EXERCISE BRIEF:
Could you edit the material below so that "banner" becomes "notice", with nothing else changed?

##### DATA IN THIS EXERCISE #####

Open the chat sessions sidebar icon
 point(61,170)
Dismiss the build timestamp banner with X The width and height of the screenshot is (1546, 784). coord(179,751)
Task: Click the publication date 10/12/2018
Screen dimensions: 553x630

#####

TASK SOLUTION:
Open the chat sessions sidebar icon
 point(61,170)
Dismiss the build timestamp notice with X The width and height of the screenshot is (1546, 784). coord(179,751)
Task: Click the publication date 10/12/2018
Screen dimensions: 553x630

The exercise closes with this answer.